* **Data entries**
===
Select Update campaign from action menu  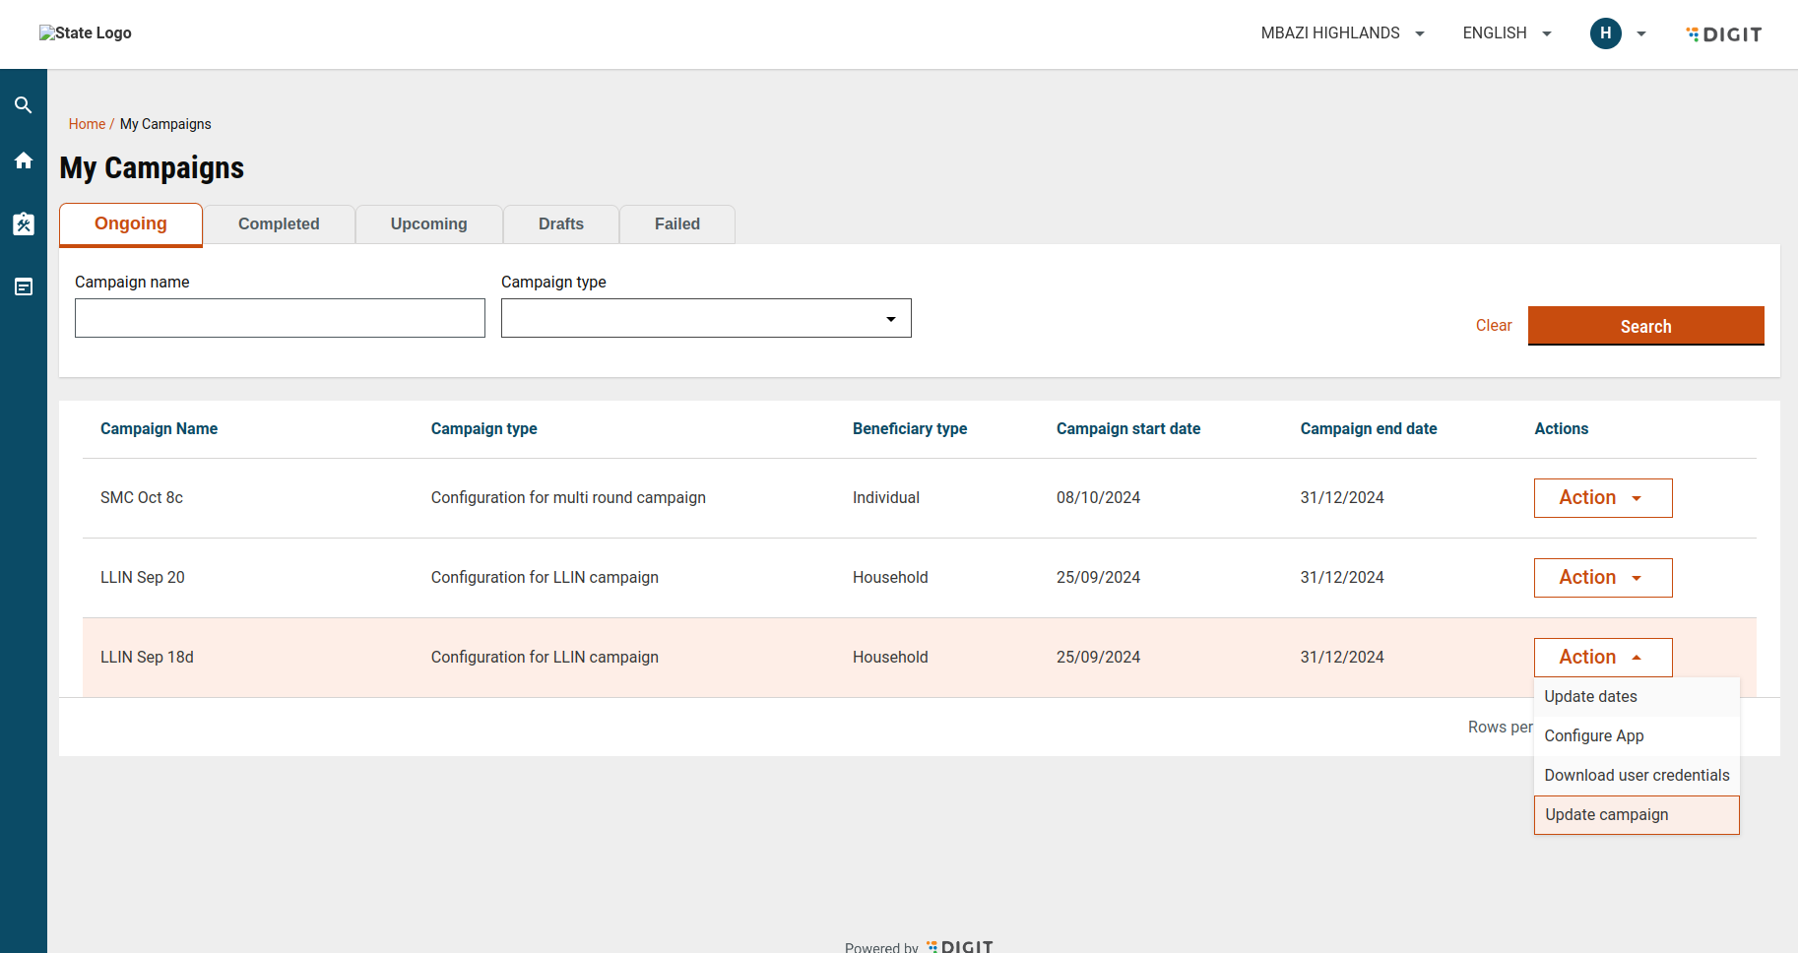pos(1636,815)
===
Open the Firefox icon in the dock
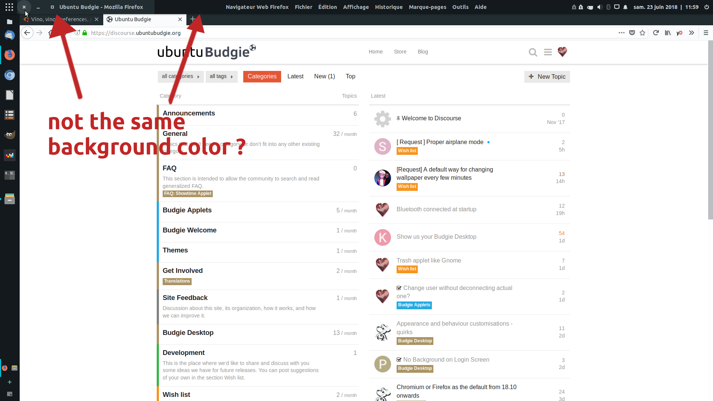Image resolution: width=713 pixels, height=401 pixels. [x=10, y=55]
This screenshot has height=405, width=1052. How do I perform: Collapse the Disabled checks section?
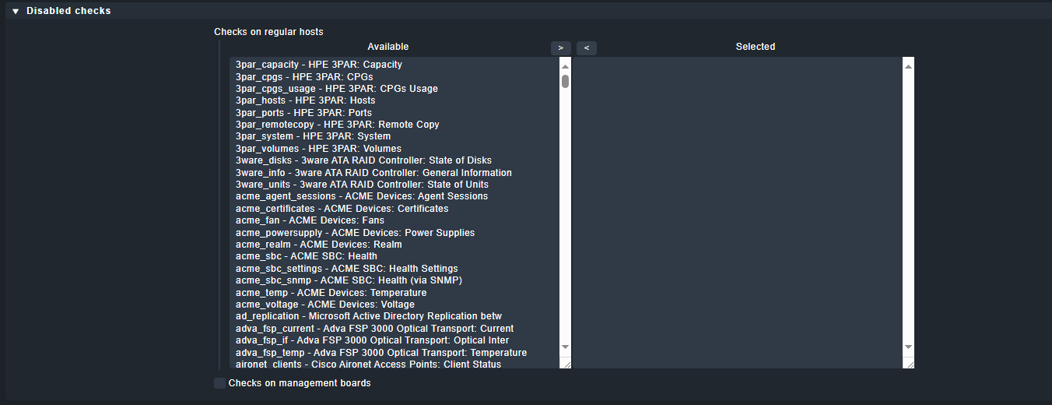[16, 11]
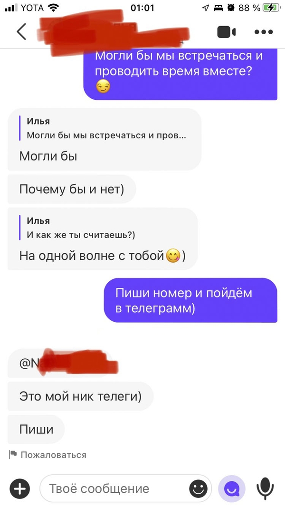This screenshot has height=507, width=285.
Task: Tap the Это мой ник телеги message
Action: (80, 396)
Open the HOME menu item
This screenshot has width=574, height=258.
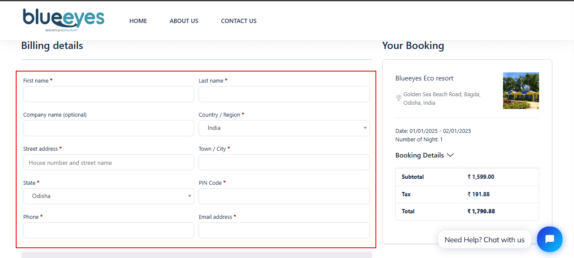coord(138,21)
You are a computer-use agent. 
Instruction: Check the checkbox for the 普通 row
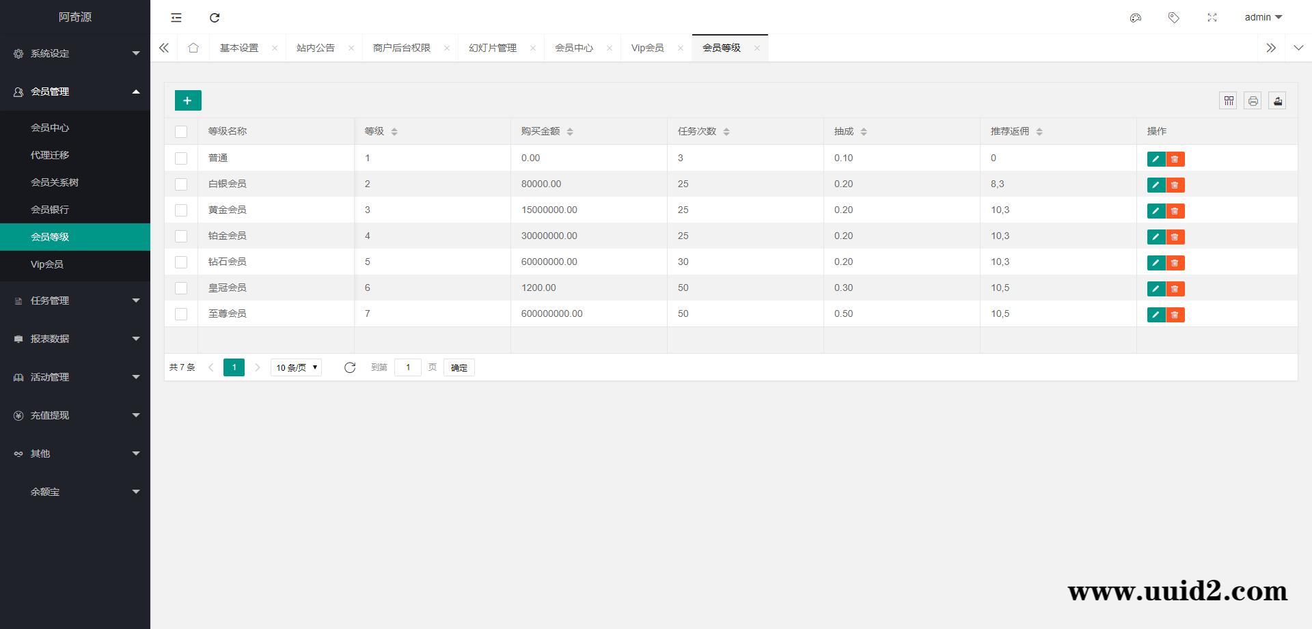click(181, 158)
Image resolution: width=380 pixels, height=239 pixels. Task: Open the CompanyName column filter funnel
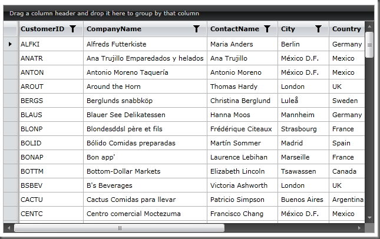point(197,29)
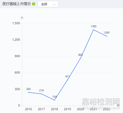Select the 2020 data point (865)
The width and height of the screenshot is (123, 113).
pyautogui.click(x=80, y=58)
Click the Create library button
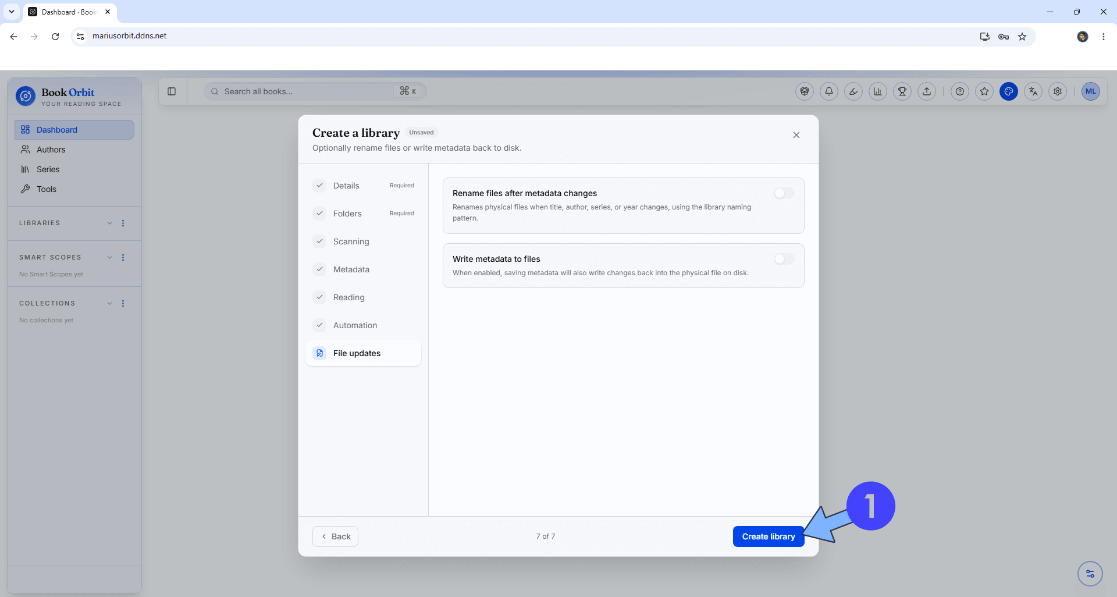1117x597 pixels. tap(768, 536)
===
* **Instruction**
Pick out each line of the material above that contains the word "Task", and copy those lines in full. Treat uppercase and lowercase letters as different.

* **Solution to the exercise**
Task: Tap the Это мой ник телеги message
Image resolution: width=380 pixels, height=239 pixels. Task: Open the CompanyName column filter funnel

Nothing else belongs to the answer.